• _Exercise input_
•••
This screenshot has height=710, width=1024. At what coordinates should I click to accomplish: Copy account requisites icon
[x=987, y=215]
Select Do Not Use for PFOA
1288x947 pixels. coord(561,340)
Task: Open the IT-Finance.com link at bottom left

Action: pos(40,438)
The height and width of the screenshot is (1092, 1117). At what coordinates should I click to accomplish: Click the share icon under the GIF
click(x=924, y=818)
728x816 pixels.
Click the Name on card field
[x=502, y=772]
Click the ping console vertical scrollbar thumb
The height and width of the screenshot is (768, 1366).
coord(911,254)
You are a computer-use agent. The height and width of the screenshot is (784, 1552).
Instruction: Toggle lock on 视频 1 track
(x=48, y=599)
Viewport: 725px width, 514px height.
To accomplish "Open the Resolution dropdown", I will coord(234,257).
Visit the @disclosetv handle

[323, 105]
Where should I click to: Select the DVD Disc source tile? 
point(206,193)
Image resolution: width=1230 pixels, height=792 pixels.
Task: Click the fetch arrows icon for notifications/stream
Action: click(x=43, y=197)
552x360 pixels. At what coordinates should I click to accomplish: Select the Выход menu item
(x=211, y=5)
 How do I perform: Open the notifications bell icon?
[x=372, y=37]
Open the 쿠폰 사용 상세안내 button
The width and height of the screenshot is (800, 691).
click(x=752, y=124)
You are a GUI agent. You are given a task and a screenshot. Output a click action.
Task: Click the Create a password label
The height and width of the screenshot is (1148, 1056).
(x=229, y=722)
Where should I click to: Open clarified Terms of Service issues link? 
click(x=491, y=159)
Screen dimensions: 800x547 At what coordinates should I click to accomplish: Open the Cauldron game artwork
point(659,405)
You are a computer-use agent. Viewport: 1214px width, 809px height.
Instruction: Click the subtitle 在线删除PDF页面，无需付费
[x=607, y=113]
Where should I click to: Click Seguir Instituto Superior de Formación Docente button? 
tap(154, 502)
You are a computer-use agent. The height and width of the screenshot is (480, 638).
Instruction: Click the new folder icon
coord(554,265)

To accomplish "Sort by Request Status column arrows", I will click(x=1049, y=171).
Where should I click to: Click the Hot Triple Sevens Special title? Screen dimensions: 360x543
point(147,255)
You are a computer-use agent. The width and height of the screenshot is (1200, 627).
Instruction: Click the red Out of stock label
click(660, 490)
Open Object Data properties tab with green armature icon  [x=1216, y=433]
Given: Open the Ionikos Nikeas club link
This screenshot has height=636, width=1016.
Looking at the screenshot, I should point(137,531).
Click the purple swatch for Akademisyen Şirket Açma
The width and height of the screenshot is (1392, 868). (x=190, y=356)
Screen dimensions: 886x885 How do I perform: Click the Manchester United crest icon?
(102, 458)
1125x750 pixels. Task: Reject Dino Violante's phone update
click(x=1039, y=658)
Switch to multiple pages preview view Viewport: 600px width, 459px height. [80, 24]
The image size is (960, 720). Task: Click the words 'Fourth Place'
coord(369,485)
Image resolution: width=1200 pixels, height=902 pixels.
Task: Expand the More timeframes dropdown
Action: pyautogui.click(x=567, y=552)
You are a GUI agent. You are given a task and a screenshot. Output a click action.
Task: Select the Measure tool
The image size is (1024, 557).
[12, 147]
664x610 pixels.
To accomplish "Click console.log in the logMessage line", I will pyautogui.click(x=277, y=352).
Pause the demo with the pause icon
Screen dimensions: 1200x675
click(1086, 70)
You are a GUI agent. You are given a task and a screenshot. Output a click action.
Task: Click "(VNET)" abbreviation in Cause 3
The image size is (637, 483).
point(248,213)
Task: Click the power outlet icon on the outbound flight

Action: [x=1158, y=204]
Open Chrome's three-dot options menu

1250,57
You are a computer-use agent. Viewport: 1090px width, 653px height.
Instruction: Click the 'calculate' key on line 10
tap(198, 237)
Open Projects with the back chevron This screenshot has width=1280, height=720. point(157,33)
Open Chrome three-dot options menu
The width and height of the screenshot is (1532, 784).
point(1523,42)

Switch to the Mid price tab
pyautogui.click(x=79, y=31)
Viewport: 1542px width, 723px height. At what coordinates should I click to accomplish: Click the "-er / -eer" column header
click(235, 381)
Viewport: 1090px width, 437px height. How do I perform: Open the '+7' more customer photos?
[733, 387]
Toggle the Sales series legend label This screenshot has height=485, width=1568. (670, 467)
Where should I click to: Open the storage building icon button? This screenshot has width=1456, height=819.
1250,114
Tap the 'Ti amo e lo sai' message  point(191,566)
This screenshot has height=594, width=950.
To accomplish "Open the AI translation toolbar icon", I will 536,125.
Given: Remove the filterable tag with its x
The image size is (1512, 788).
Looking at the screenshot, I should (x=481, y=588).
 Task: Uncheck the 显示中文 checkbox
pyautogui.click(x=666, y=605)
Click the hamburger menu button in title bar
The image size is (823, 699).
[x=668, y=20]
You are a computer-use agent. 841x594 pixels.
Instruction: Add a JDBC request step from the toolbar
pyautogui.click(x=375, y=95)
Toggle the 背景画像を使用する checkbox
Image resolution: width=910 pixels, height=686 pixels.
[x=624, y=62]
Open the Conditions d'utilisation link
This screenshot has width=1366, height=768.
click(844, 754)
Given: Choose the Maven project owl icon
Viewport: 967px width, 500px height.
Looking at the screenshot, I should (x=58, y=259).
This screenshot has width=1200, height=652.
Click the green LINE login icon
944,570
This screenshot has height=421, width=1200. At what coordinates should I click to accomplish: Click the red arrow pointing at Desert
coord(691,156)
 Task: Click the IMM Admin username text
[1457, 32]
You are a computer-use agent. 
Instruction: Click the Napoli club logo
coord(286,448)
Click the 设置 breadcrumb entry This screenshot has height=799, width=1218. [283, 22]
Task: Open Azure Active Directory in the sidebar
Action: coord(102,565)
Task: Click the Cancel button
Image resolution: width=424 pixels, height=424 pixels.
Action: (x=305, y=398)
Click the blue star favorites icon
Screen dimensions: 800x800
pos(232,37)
•••
Give back the whole listing above. Keep every character the same.

• _Solution to the problem_
This screenshot has height=710, width=1024. At what coordinates should I click to accomplish: Copy account requisites icon
[x=987, y=215]
Select Do Not Use for PFOA
1288x947 pixels. coord(561,340)
Task: Open the IT-Finance.com link at bottom left

Action: pos(40,438)
The height and width of the screenshot is (1092, 1117). At what coordinates should I click to accomplish: Click the share icon under the GIF
click(x=924, y=818)
728x816 pixels.
Click the Name on card field
[x=502, y=772]
Click the ping console vertical scrollbar thumb
The height and width of the screenshot is (768, 1366).
coord(911,254)
You are a computer-use agent. The height and width of the screenshot is (784, 1552).
Instruction: Toggle lock on 视频 1 track
(x=48, y=599)
Viewport: 725px width, 514px height.
To accomplish "Open the Resolution dropdown", I will coord(234,257).
Visit the @disclosetv handle

[323, 105]
Where should I click to: Select the DVD Disc source tile? 
point(206,193)
Image resolution: width=1230 pixels, height=792 pixels.
Task: Click the fetch arrows icon for notifications/stream
Action: click(x=43, y=197)
552x360 pixels. At what coordinates should I click to accomplish: Select the Выход menu item
(x=211, y=5)
 How do I perform: Open the notifications bell icon?
[x=372, y=37]
Open the 쿠폰 사용 상세안내 button
The width and height of the screenshot is (800, 691).
click(x=752, y=124)
You are a GUI agent. You are given a task and a screenshot. Output a click action.
Task: Click the Create a password label
The height and width of the screenshot is (1148, 1056).
(x=229, y=722)
Where should I click to: Open clarified Terms of Service issues link? 
click(x=491, y=159)
Screen dimensions: 800x547 At what coordinates should I click to accomplish: Open the Cauldron game artwork
point(659,405)
You are a computer-use agent. Viewport: 1214px width, 809px height.
Instruction: Click the subtitle 在线删除PDF页面，无需付费
[x=607, y=113]
Where should I click to: Click Seguir Instituto Superior de Formación Docente button? 
tap(154, 502)
You are a computer-use agent. The height and width of the screenshot is (480, 638).
Instruction: Click the new folder icon
coord(554,265)

To accomplish "Sort by Request Status column arrows", I will click(x=1049, y=171).
Where should I click to: Click the Hot Triple Sevens Special title? Screen dimensions: 360x543
point(147,255)
You are a computer-use agent. The width and height of the screenshot is (1200, 627).
Instruction: Click the red Out of stock label
click(660, 490)
Open Object Data properties tab with green armature icon  [x=1216, y=433]
Given: Open the Ionikos Nikeas club link
This screenshot has height=636, width=1016.
Looking at the screenshot, I should point(137,531).
Click the purple swatch for Akademisyen Şirket Açma
The width and height of the screenshot is (1392, 868). (x=190, y=356)
Screen dimensions: 886x885 How do I perform: Click the Manchester United crest icon?
(102, 458)
1125x750 pixels. Task: Reject Dino Violante's phone update
click(x=1039, y=658)
Switch to multiple pages preview view Viewport: 600px width, 459px height. [80, 24]
The image size is (960, 720). Task: Click the words 'Fourth Place'
coord(369,485)
Image resolution: width=1200 pixels, height=902 pixels.
Task: Expand the More timeframes dropdown
Action: pyautogui.click(x=567, y=552)
You are a GUI agent. You are given a task and a screenshot. Output a click action.
Task: Select the Measure tool
The image size is (1024, 557).
[12, 147]
664x610 pixels.
To accomplish "Click console.log in the logMessage line", I will pyautogui.click(x=277, y=352).
Pause the demo with the pause icon
Screen dimensions: 1200x675
click(1086, 70)
You are a GUI agent. You are given a task and a screenshot. Output a click action.
Task: Click "(VNET)" abbreviation in Cause 3
The image size is (637, 483).
point(248,213)
Task: Click the power outlet icon on the outbound flight

Action: [x=1158, y=204]
Open Chrome's three-dot options menu

1250,57
You are a computer-use agent. Viewport: 1090px width, 653px height.
Instruction: Click the 'calculate' key on line 10
tap(198, 237)
Open Projects with the back chevron This screenshot has width=1280, height=720. point(157,33)
Open Chrome three-dot options menu
The width and height of the screenshot is (1532, 784).
point(1523,42)

Switch to the Mid price tab
pyautogui.click(x=79, y=31)
Viewport: 1542px width, 723px height. At what coordinates should I click to accomplish: Click the "-er / -eer" column header
click(235, 381)
Viewport: 1090px width, 437px height. How do I perform: Open the '+7' more customer photos?
[733, 387]
Toggle the Sales series legend label This screenshot has height=485, width=1568. (670, 467)
Where should I click to: Open the storage building icon button? This screenshot has width=1456, height=819.
1250,114
Tap the 'Ti amo e lo sai' message  point(191,566)
This screenshot has height=594, width=950.
To accomplish "Open the AI translation toolbar icon", I will 536,125.
Given: Remove the filterable tag with its x
The image size is (1512, 788).
Looking at the screenshot, I should (x=481, y=588).
 Task: Uncheck the 显示中文 checkbox
pyautogui.click(x=666, y=605)
Click the hamburger menu button in title bar
The image size is (823, 699).
[x=668, y=20]
You are a computer-use agent. 841x594 pixels.
Instruction: Add a JDBC request step from the toolbar
pyautogui.click(x=375, y=95)
Toggle the 背景画像を使用する checkbox
Image resolution: width=910 pixels, height=686 pixels.
[x=624, y=62]
Open the Conditions d'utilisation link
This screenshot has width=1366, height=768.
click(844, 754)
Given: Choose the Maven project owl icon
Viewport: 967px width, 500px height.
Looking at the screenshot, I should (x=58, y=259).
This screenshot has width=1200, height=652.
Click the green LINE login icon
944,570
This screenshot has height=421, width=1200. At what coordinates should I click to accomplish: Click the red arrow pointing at Desert
coord(691,156)
 Task: Click the IMM Admin username text
[1457, 32]
You are a computer-use agent. 
Instruction: Click the Napoli club logo
coord(286,448)
Click the 设置 breadcrumb entry This screenshot has height=799, width=1218. [283, 22]
Task: Open Azure Active Directory in the sidebar
Action: coord(102,565)
Task: Click the Cancel button
Image resolution: width=424 pixels, height=424 pixels.
Action: (x=305, y=398)
Click the blue star favorites icon
Screen dimensions: 800x800
pos(232,37)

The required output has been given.